This lesson is still being designed and assembled (Pre-Alpha version)

Arrays and Vectors

Overview

Teaching: 20 min
Exercises: 20 min
Questions
  • How can I create collections of things in C++

  • How can I get and set values in a collection?

  • If I don’t know the size of the collection in advance, what do I do?

Objectives
  • Understand static arrays of objects in C++ for creating collections.

  • Know how to use the standard library vector to create variable sized collections.

  • Be able to access members of the collection and update, insert and delete values.

N.B.

I feel after having written this episode that it would be very useful to have covered for loops at this point, even just to be able to write an example where one can loop over the container.

It’s also appropriate to introduce container iteration loops alongside containers.

Also, any iterator type really, really should be handled with auto

Introduction

We saw previously how to create variables that represented the basic types of C++. However, usually in scientific and data intensive problems we need to deal a huge amount of data and these are usually grouped into collections of numbers rather than being created and accessed one by one (which would be incredibly tedious!).

Fixed Size Containers: Arrays

In C++ we have the possibility to create arrays of the basic types (well, we’ll see later this can be extended to virtually any object in C++).

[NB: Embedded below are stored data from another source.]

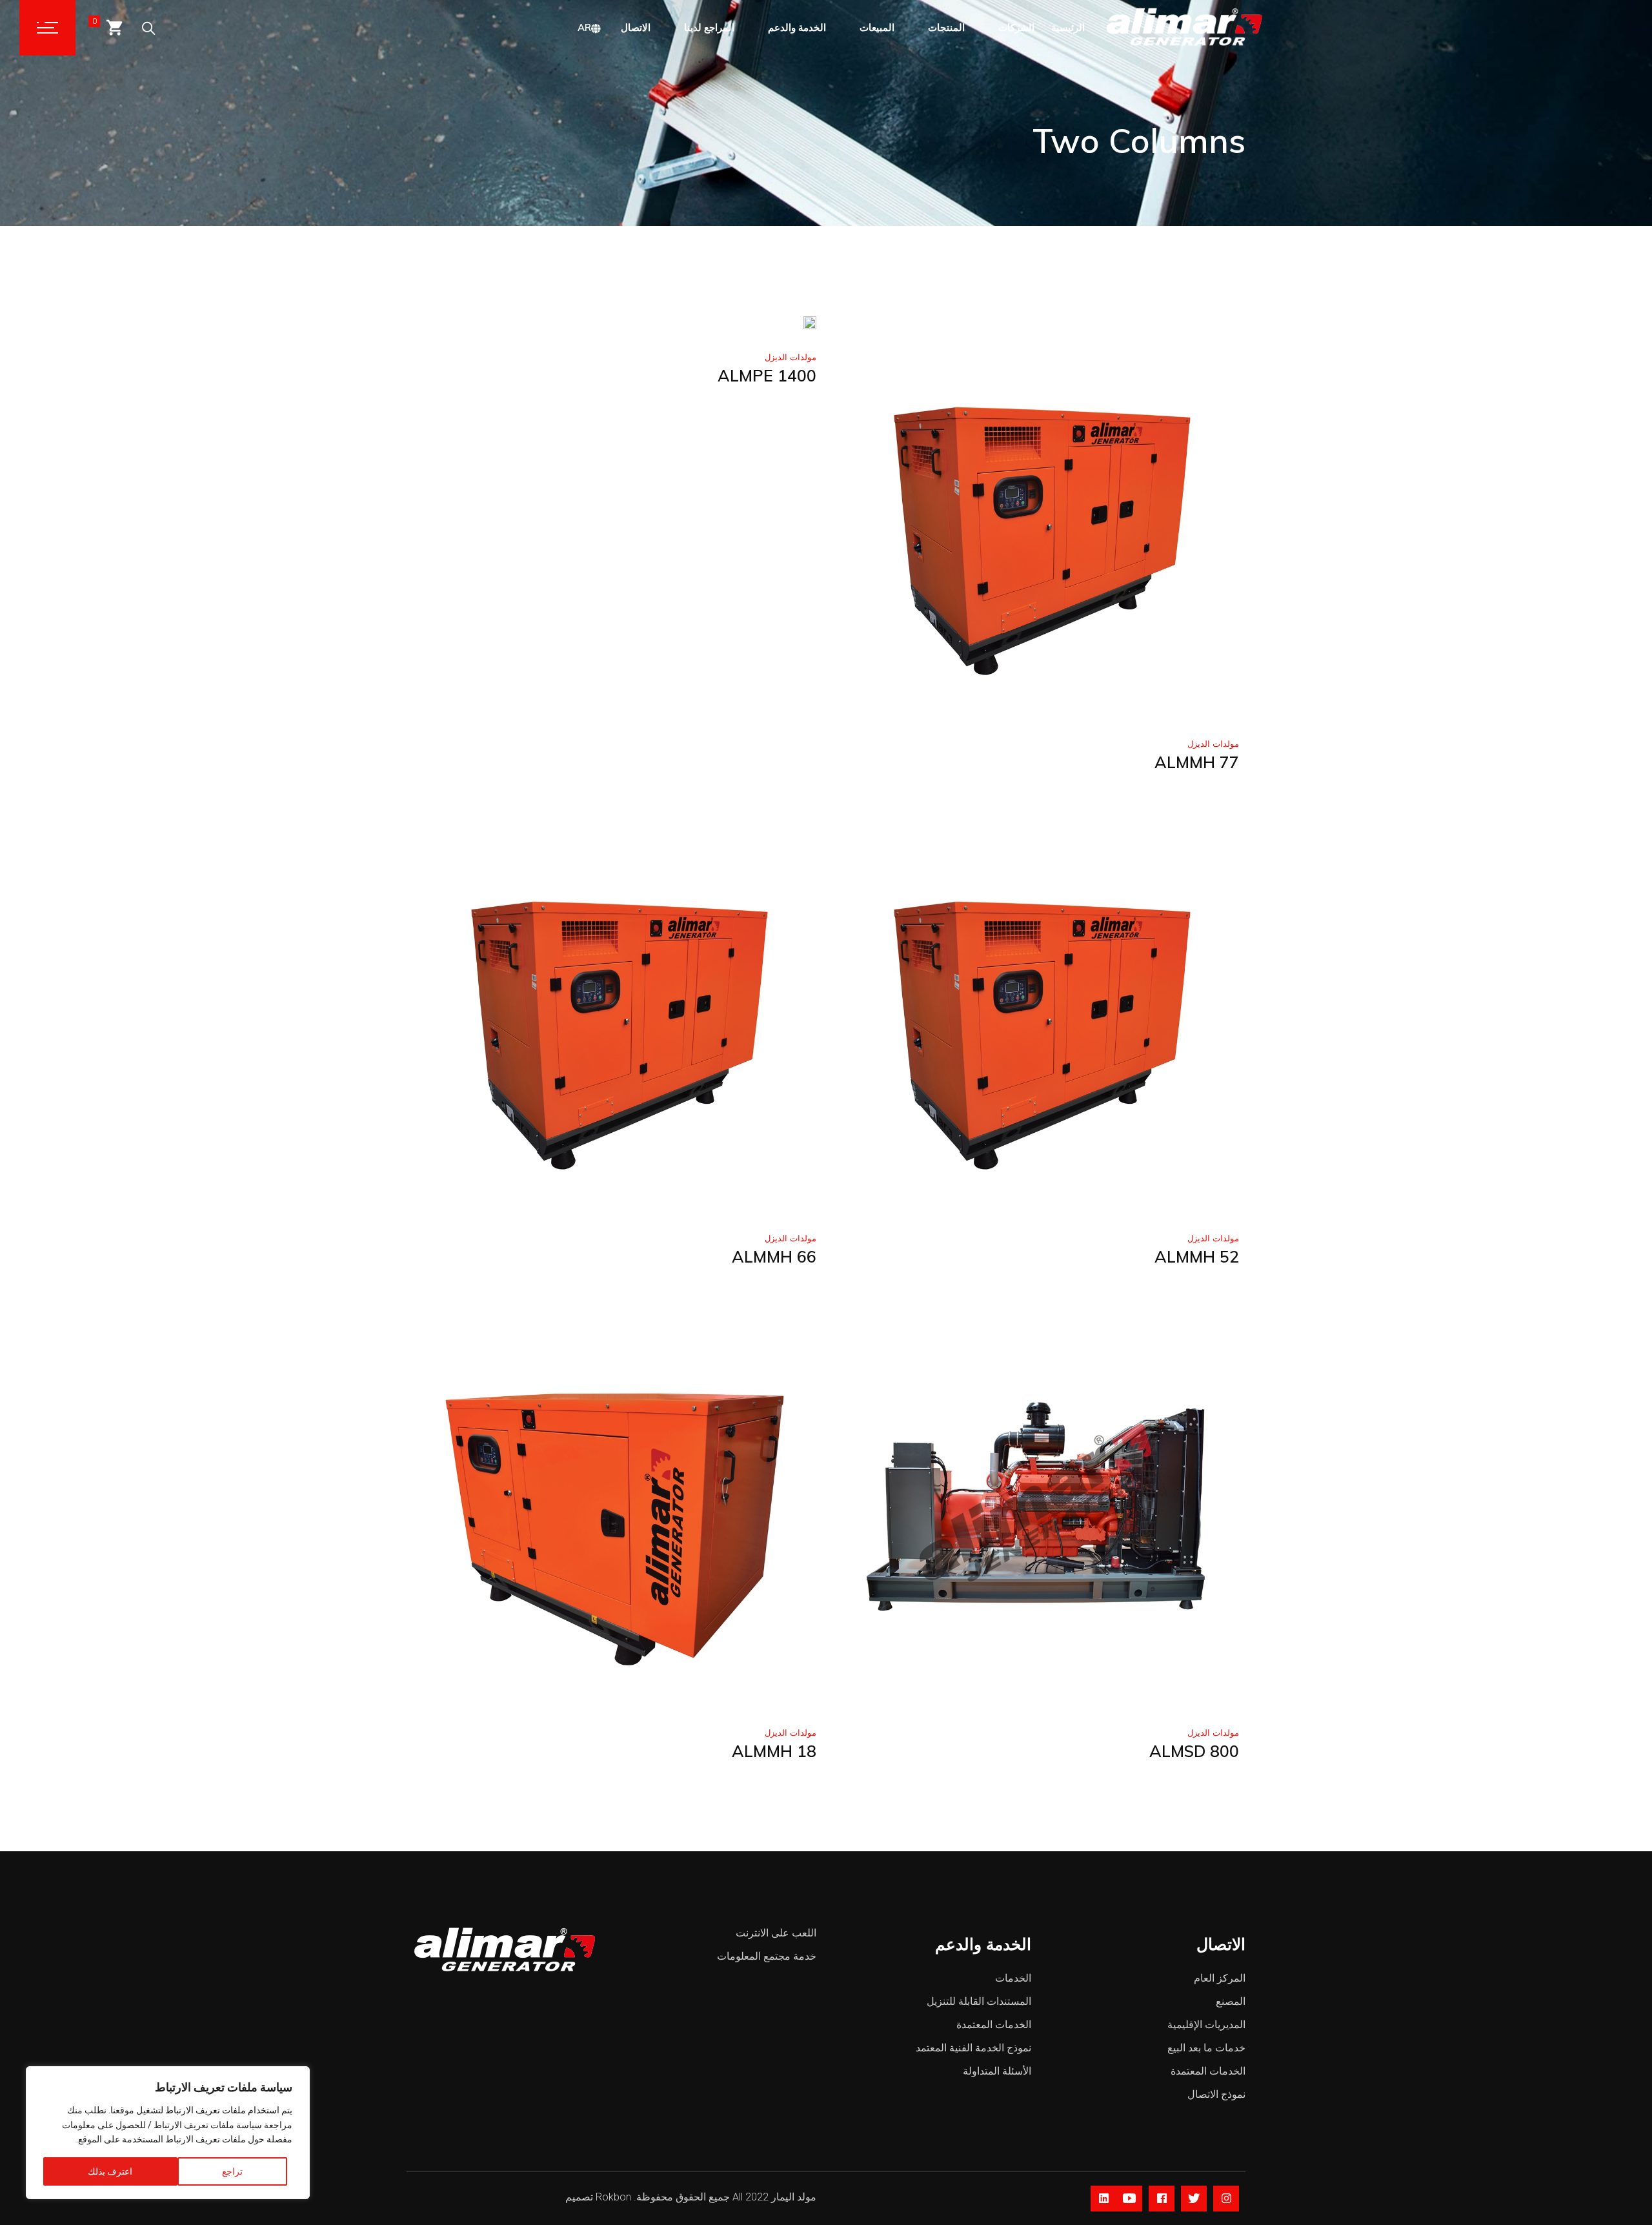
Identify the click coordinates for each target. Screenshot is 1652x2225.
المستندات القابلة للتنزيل (979, 2001)
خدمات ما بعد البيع (1206, 2048)
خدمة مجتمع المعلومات (766, 1956)
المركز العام (1219, 1978)
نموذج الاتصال (1216, 2094)
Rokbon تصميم (598, 2197)
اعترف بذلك (110, 2171)
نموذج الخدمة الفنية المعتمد (973, 2048)
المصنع (1230, 2001)
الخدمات (1013, 1978)
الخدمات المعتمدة (993, 2024)
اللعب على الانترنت (776, 1933)
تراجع (232, 2171)
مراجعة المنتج (943, 706)
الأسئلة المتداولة (997, 2071)
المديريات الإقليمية (1206, 2024)
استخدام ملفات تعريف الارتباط (222, 2110)
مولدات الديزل (790, 357)
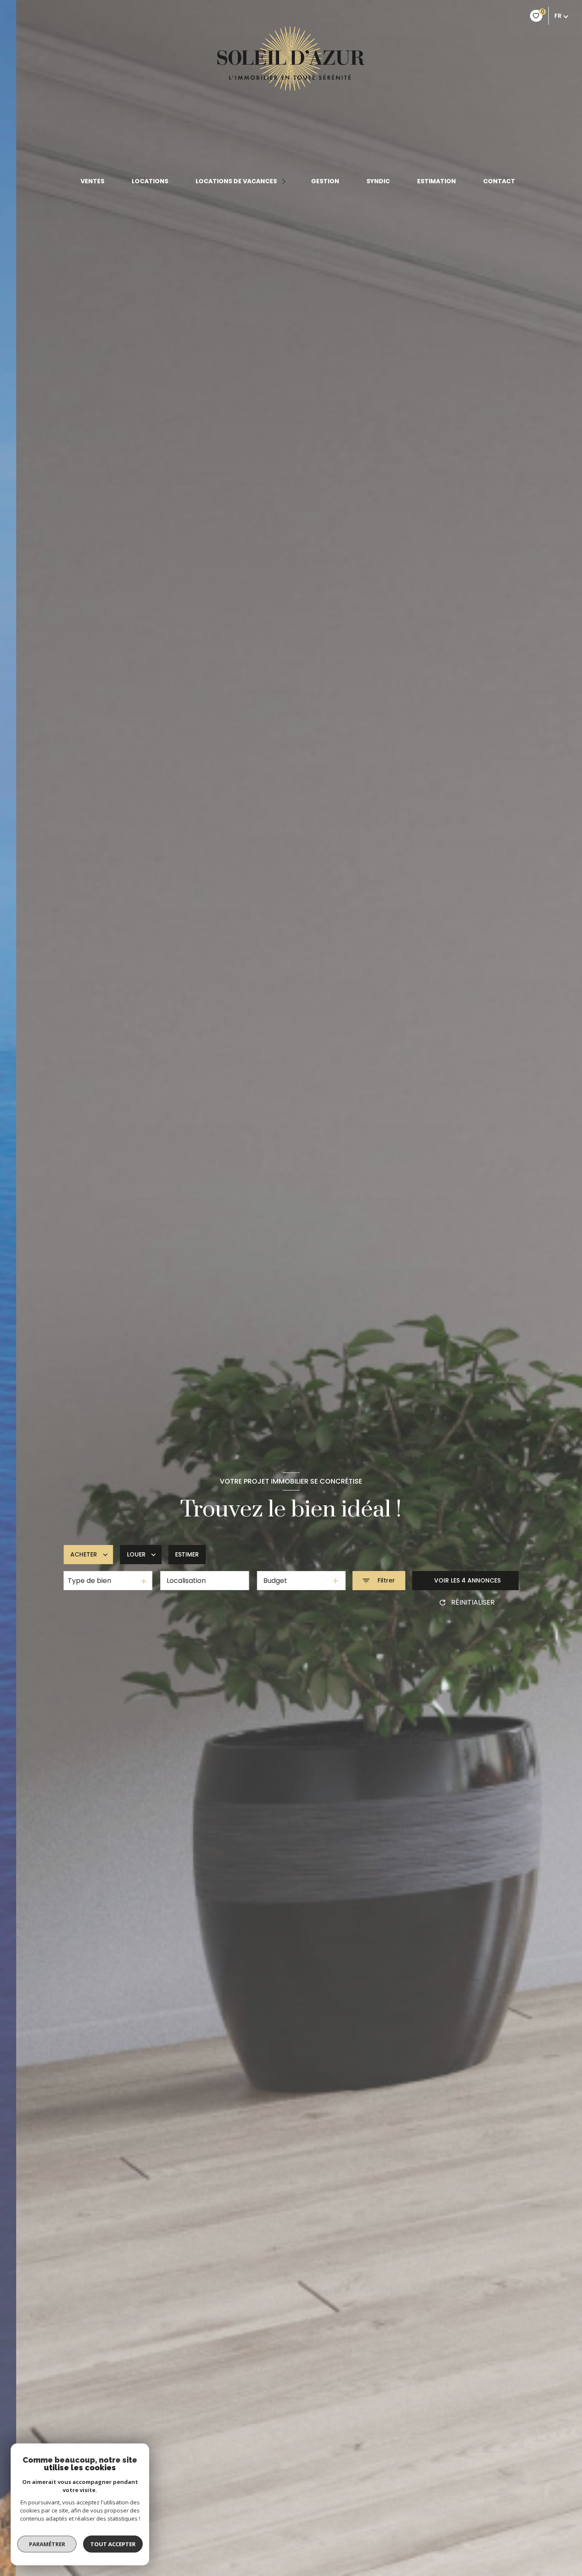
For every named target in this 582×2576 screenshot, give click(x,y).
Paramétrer (47, 2544)
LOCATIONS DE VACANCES (236, 181)
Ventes (92, 181)
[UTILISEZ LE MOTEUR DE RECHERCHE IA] (29, 1627)
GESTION (325, 181)
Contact (499, 181)
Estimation (436, 181)
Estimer (187, 1554)
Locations (150, 181)
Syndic (378, 181)
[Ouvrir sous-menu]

Here’s a simple example:

#include <iostream>
#include <array>

int main() {
  std::array<double, 4> four_vector {2., 3., 4., -10.};
  std::cout << "This 4-vector has time component " << four_vector[3] << std::endl;

  four_vector[3] = 7.5;
  std::cout << "This 4-vector now has time component " << four_vector[3] << std::endl;

  return 0;
}

What do we see here?

First, arrays in modern C++ are part of the standard library and first we need to tell the compiler we want to use that functionality by including the header file array.

Second, we define an array in C++ using a syntax like this:

array<TYPE, NUMBER>

This is actually an example of what’s called a template in C++, which we’ll study in more detail later, but in this simple example it’s pretty clear how to use it passing these two arguments in.

We’re also showing you a way to initialise multiple value objects like arrays using a standard C++ syntax called uniform initialization: {a, b, c, ... }.

Third, data in the array is accessed using the [n] notation where n counts from 0. So an array of size N has elements 0, 1, 2, ..., N-1.

When we compile and run we get:

$ g++ -std=c++17 array-basic.cpp -o array-basic
$ ./array-basic
This 4-vector has time component -10
This 4-vector now has time component 7.5
$

Note that arrays are always a fixed size in C++.

Array indexes

As we saw, array indexes run from 0 to N-1 for an array of size N. If you accidentally try to access a value outside of this range then the results are undefined behavior - you’re program might crash, or worse it might silently just produce wrong answers. So this is something to be very careful of.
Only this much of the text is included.